# motor for 12ft jon



## katorade (Sep 23, 2007)

Whats a good motor for a john boat I want to troll and go duck hunting in it just somthing better then paddling Would electric be good are they more expensive.

Thanks


----------



## k2muskie (Oct 6, 2007)

IMHO I believe electric would be your best bet for fish troll'n. I've seen numerous smaller boats/canoe's/tooners with electric. However, I don't hunt...soooo a motor for the marshes and duck hunt'n I haven't a clue :? .

:wink: :wink:


----------



## katorade (Sep 23, 2007)

Yea how much do they usually run in price.


----------



## k2muskie (Oct 6, 2007)

katorade said:


> Yea how much do they usually run in price.

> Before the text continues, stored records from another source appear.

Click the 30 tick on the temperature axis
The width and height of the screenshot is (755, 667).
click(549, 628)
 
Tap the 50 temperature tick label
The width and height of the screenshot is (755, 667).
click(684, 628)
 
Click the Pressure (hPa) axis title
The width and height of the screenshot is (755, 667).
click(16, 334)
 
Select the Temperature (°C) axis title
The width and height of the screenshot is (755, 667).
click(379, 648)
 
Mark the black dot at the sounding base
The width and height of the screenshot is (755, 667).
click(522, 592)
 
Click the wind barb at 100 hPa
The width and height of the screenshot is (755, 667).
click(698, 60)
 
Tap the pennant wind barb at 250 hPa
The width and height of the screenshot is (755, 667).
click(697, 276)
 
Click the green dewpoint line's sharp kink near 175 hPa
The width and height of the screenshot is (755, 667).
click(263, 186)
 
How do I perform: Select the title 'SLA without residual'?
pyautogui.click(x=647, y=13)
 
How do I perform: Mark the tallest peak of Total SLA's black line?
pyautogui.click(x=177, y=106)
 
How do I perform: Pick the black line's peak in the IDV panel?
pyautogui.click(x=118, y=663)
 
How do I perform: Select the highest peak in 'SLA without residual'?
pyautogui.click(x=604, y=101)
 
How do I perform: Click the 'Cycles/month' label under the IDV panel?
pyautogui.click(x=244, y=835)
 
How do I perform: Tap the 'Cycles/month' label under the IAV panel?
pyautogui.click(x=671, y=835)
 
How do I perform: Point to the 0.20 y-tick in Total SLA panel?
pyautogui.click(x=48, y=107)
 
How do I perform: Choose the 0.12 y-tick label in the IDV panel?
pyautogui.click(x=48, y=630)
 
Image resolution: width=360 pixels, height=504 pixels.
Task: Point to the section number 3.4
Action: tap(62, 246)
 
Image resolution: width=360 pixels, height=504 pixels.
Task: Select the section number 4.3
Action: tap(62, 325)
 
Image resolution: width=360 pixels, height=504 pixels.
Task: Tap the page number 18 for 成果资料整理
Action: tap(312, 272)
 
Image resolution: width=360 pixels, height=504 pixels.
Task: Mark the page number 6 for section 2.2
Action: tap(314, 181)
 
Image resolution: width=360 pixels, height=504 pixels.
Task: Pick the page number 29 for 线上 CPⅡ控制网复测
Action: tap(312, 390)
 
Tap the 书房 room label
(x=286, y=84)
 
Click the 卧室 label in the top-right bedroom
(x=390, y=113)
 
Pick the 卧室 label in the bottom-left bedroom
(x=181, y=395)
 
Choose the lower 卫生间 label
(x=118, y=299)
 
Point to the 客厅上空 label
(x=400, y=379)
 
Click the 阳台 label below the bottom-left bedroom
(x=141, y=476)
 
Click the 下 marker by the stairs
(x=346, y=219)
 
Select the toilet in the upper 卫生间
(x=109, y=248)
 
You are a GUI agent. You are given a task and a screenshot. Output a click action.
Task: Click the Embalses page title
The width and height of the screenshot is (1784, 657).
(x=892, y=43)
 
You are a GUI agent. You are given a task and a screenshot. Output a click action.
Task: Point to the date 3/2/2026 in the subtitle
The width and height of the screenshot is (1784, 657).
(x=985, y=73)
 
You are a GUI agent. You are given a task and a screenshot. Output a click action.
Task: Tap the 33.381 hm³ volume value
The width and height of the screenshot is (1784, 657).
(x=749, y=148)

Well I would think you could get into a top of the line electric motor decked out for your size boat for a around a grand or less including the battery.

Biggest questions you have to ask yourself are these:

Who will be in the boat with you fish'n/hunt'n??

How long a shaft to get??

How much thrust you want to muster??

:wink: :wink:


----------



## katorade (Sep 23, 2007)

Thanks I will read up so more thanks again k2


----------



## Grandpa D (Sep 7, 2007)

You can get a 36# thrust electric motor for under $200.00 and then add the price of a Marine Battery.[$100.00+ box]

If you are going to use the boat for Duck Hunting, you may want to try a Mud Buddy Motor.
These are a lot more money but work better than any other motor for Duck Hunting.

Try the electric first and see how it does.
Look on KSL want adds for a used one or ask if anyone here has one for sale.


----------